##### Records to process
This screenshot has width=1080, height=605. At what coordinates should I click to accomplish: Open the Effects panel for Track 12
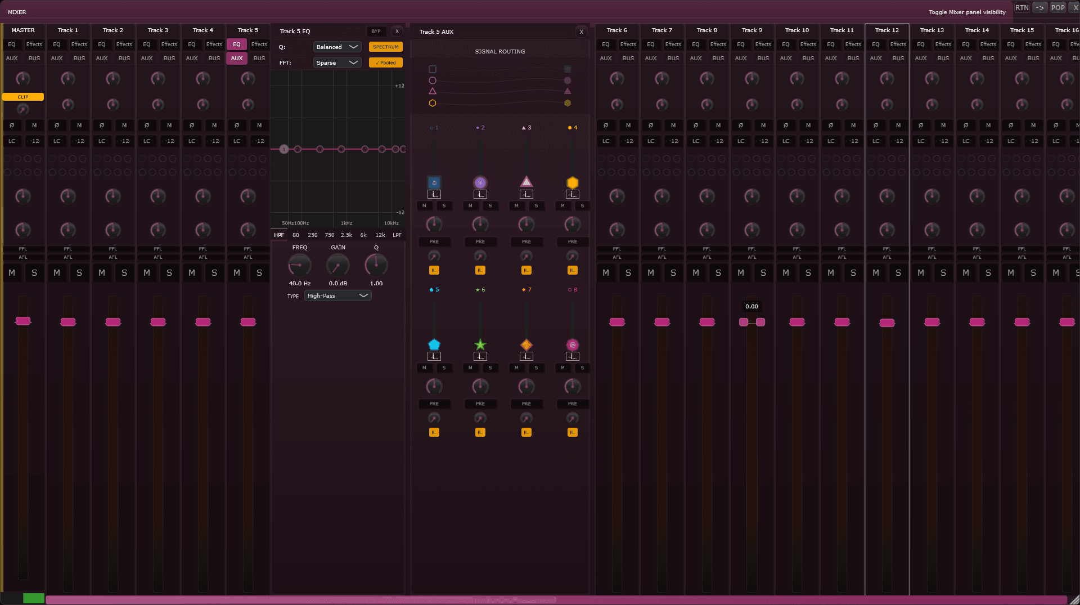(x=898, y=44)
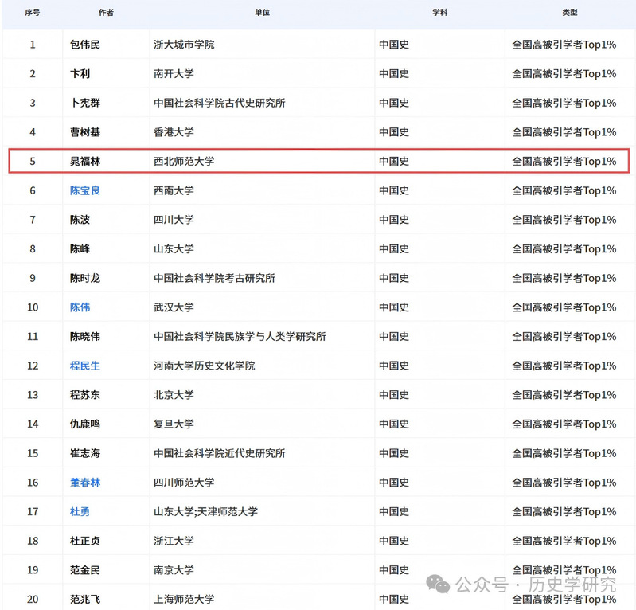
Task: Click author name 包伟民 in row 1
Action: pos(85,45)
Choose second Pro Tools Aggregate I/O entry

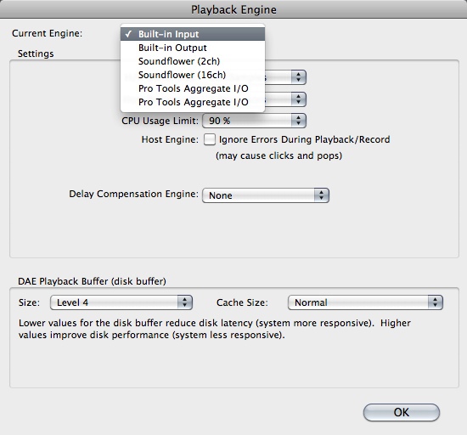(x=193, y=102)
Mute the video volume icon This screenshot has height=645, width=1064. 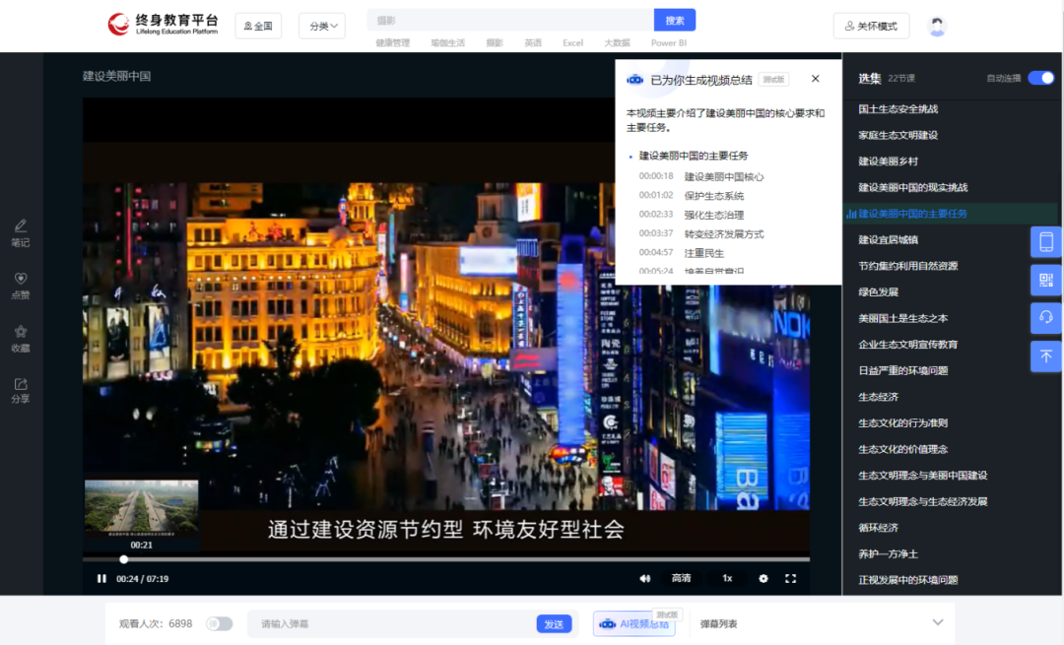pyautogui.click(x=644, y=579)
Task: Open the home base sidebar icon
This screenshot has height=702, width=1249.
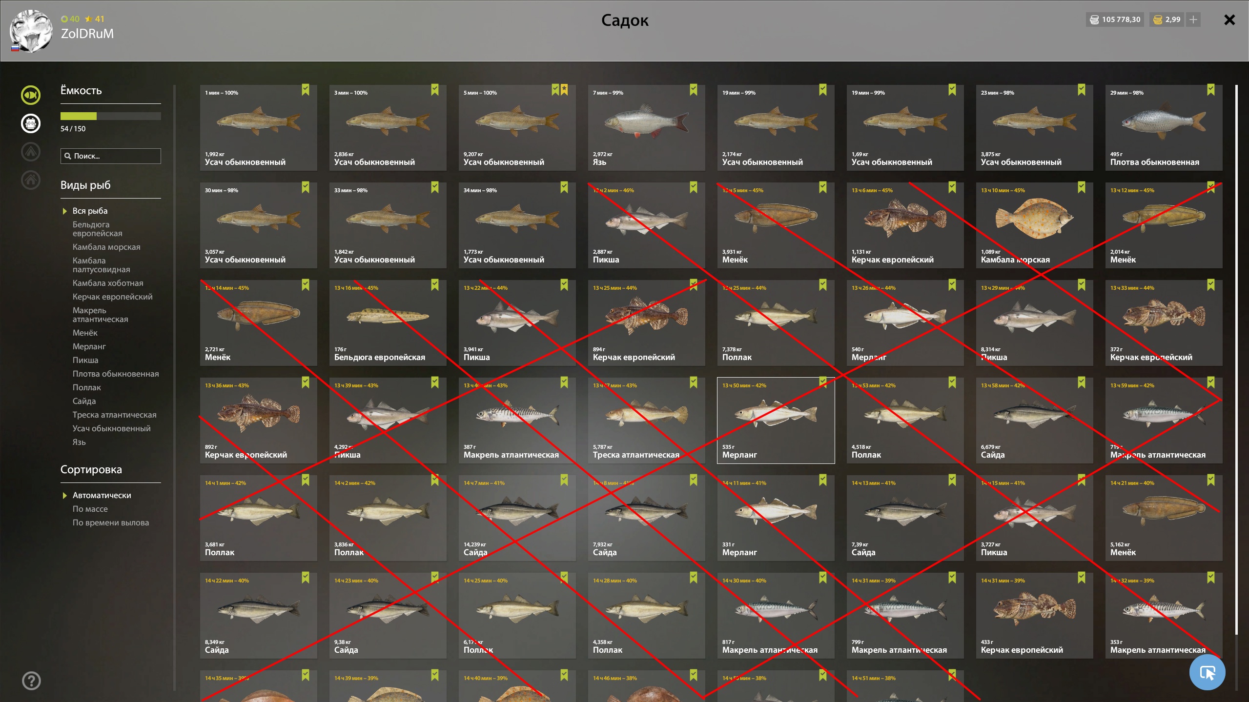Action: pos(31,180)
##########
Assigned task =>
Can you quote exactly, and only, the lines from the one containing "Task: Open the home base sidebar icon" through the last line of the records above, keeping both ends and leaving out any pictures?

Result =>
Task: Open the home base sidebar icon
This screenshot has height=702, width=1249.
Action: pos(31,180)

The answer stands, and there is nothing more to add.